Many of the measures introduced by the Act are designed to create a more consistent baseline of protection for workers, particularly those in lower-paid or less secure roles.
But a number of the reforms seem set to limit small firms’ flexibility, particularly when it comes to talent management.
For example, employers will soon have less leeway to alter the terms of a contract. Under the new rules, dismissals linked to an employee’s refusal to accept changes to core contractual terms will be automatically unfair, except in limited circumstances (such as severe financial distress).
This change aims to tackle controversial “fire and rehire” and “fire and replace” practices. And the new laws do increase protections for employees. But they could also make it harder for employers to respond quickly to market, regulatory, or client-driven change, and increase the time and process required to make contractual changes.
“Changing terms and conditions for existing staff will become harder, even where the business case is sound,” says Ropek. “Change will still be possible, but it will take more structure, more time and better planning.”

Changes to unfair dismissal rules could also prompt more cautious approaches to recruitment.
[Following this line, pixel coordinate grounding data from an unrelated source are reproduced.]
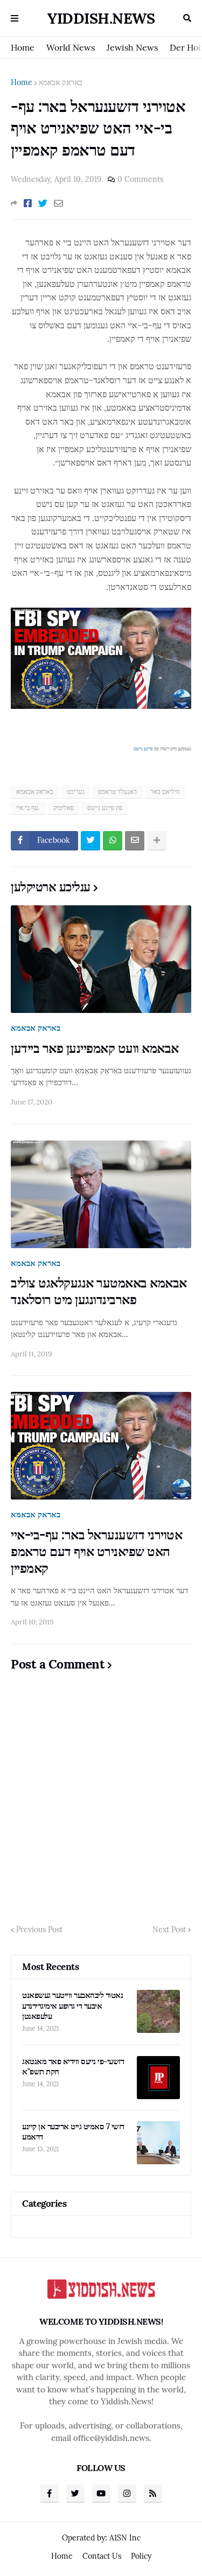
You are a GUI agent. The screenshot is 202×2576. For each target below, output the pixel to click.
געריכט (76, 791)
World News (70, 47)
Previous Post (39, 1929)
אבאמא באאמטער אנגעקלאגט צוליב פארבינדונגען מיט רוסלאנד (99, 1291)
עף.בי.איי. (28, 808)
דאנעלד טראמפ (117, 791)
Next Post (169, 1929)
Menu (14, 18)
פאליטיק (63, 808)
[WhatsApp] (112, 840)
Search (187, 18)
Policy (141, 2556)
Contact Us (101, 2556)
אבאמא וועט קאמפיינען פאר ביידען (95, 1048)
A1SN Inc (125, 2538)
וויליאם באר (164, 791)
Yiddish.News (101, 18)
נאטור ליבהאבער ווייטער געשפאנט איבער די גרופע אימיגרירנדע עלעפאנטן (72, 2005)
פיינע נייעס (143, 748)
Starting in 2027, the start of unfair dismissal protection reduces from two years’ employment to six months’ employment. The original bill proposed that protection against unfair dismissal should start from day one. That was watered down following concerns from business groups about the impact on hiring risk and flexibility.
The current cap on compensatory awards (previously the lower of a year’s salary or £118,223) will also be removed.
“The Act will no doubt make small business owners more cautious about taking on employees to support growth,” says Ropek.
“Unfair dismissal protection reducing to six months shrinks the margin for error when things aren’t working out with an employee.”
This means employers may be less likely to take a chance on a “higher-risk” candidate, she says.
“That can include people with less traditional experience, career gaps or those who need more support to get up to speed. So while the Act is intended to bring about more protections for staff, it may also make the job market harder.”
All of these changes increase the importance of good hiring decisions, clear expectations, and early performance conversations, she says.
Preparing for new administrative hurdles
Another significant change is the establishment of the Fair Work Agency, due to launch in April 2026. The agency will bring together enforcement of domestic agency rules, the National Minimum Wage, holiday pay, licensing of labour providers, and action against labour exploitation, with expanded powers to investigate non-compliance and issue penalties.
The creation of this agency is expected to increase proactive enforcement in areas that have historically been more reactive, says Ropek.
“If asked, employers will need to evidence compliance when it comes to holiday entitlement, holiday pay and working time records. These records will need to include accurate, auditable information and show how calculations and decisions were made.”
Changes to zero-hour contracts have yet to be finalised. But based on what has been published so far, Ropek notes that clear record-keeping around shifts worked, hours offered, and cancellations is also likely to become increasingly important.
“If businesses don’t have an electronic system to manage and hold these records, they should be looking to introduce one as soon as possible.”
This increased scrutiny may be daunting for time-poor business leaders. But the Act’s staged rollout is designed to give employers time to audit and update their processes. Measures will be introduced gradually between 2026 and 2027, with common commencement dates in April and October (a full implementation timeline is available here).
“There is still time to get ahead of [the changes] without panicking about every headline,” says Ropek.
As a starting point, she recommends small business leaders take the following four actions:
- Build statutory sick pay changes into forecasts so costs are understood early.
- Prompt a review of contracts and core people policies.
- Review roles alongside any planned business changes.
- Encourage investment in simple, reliable systems for holiday hours and pay records.
These steps can help firms reduce disruption, manage risk, and protect leaders’ time as the reforms come into effect, Ropek says. “The real cost is rarely the legal change itself. It is the firefighting when the basics are not in place.”